Notre histoire n’est certes pas terminée. Oserait-on dire elle commence. Car il semble bien que la complexité continue de progresser, et l’évolution de galoper. Nous ne pouvions donc pas interrompre le récit sur notre drôle d’époque sans nous poser cette ultime question : où allons-nous ? Comment cette longue aventure qui fut cosmique, chimique, biologique et devient maintenant culturelle, va-t-elle se poursuivre ? Quel est l’avenir de l’homme, de la vie, de l’univers ? La science, bien sûr, n’a pas réponse à tout. Mais elle peut tenter quelques jolies prédictions. Comment le corps va-t-il continuer à évoluer, que sait-on sur l’évolution de l’univers ? Y a-t-il d’autres formes de vie ? Nous en débattrons tous les quatre, en guise d’épilogue.
Une précaution, encore. Nous avons voulu éviter ici toute tentation déterministe, tout parti pris finaliste. Que le lecteur nous pardonne si parfois, pour simplifier la compréhension, des mots scabreux nous ont échappé : non, on ne peut pas dire que la matière « invente », que la nature « fabrique » ou que l’univers « sait ». Cette « logique » de l’organisation n’est qu’un constat. La science se refuse à y discerner une intention. À chacun de l’interpréter à sa façon.
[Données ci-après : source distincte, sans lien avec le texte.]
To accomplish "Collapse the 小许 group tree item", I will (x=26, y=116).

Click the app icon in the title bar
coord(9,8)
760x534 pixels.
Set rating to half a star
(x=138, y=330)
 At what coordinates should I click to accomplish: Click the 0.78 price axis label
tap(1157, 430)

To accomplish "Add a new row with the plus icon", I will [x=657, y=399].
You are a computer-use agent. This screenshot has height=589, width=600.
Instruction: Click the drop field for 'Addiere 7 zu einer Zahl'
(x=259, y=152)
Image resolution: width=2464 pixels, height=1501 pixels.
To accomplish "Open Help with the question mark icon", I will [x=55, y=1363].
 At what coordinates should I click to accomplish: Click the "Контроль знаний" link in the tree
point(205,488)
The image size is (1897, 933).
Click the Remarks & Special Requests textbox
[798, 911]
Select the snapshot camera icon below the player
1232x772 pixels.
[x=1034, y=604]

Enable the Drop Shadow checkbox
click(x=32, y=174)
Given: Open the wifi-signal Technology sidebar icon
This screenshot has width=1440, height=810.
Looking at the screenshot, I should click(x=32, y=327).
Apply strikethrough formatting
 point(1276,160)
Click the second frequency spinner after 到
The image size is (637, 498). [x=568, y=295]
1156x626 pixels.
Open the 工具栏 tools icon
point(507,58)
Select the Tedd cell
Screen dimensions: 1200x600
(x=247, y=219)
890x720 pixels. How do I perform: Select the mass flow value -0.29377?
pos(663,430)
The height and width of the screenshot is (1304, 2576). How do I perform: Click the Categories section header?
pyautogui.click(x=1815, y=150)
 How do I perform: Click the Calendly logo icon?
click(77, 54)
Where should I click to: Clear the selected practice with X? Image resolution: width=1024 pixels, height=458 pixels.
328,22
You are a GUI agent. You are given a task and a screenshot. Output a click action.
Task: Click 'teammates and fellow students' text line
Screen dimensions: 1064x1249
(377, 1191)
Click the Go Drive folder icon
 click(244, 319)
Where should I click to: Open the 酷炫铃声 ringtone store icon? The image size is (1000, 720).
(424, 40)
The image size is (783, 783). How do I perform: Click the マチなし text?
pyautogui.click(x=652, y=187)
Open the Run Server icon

Si notre histoire semble malgré tout avoir un sens, on ne peut pas affirmer pour autant que notre apparition était inéluctable, du moins sur cette petite planète-là. Qui peut dire combien de pistes infructueuses l’évolution a suivies avant de célébrer notre naissance ? Qui peut nier que ce résultat-là est encore d’une extrême fragilité ?
Oui, c’est assurément la plus belle histoire du monde, puisque c’est la nôtre. Nous la portons au plus profond de nous-mêmes : notre corps est composé des atomes de l’univers, nos cellules enferment une parcelle de l’océan primitif, nos genes sont, en majorité, communs à ceux de nos voisins primates, notre cerveau possède les strates de l’évolution de l’intelligence, et quand il se forme dans le ventre maternel, le petit d’homme refait, en accéléré, le parcours de l’évolution animale. La plus belle histoire du monde, qui pourrait le nier ?
Mais quelle que soit la vision, mystique ou scientifique, que nous portons sur nos origines, quelle que soit notre conviction, déterministe ou sceptique, religieuse ou agnostique, il n’y a qu’une seule morale qui vaille dans cette histoire, une seule donnée essentielle : nous ne sommes que de dérisoires étincelles au regard de l’univers. Puissions-nous avoir la sagesse de ne pas l’oublier.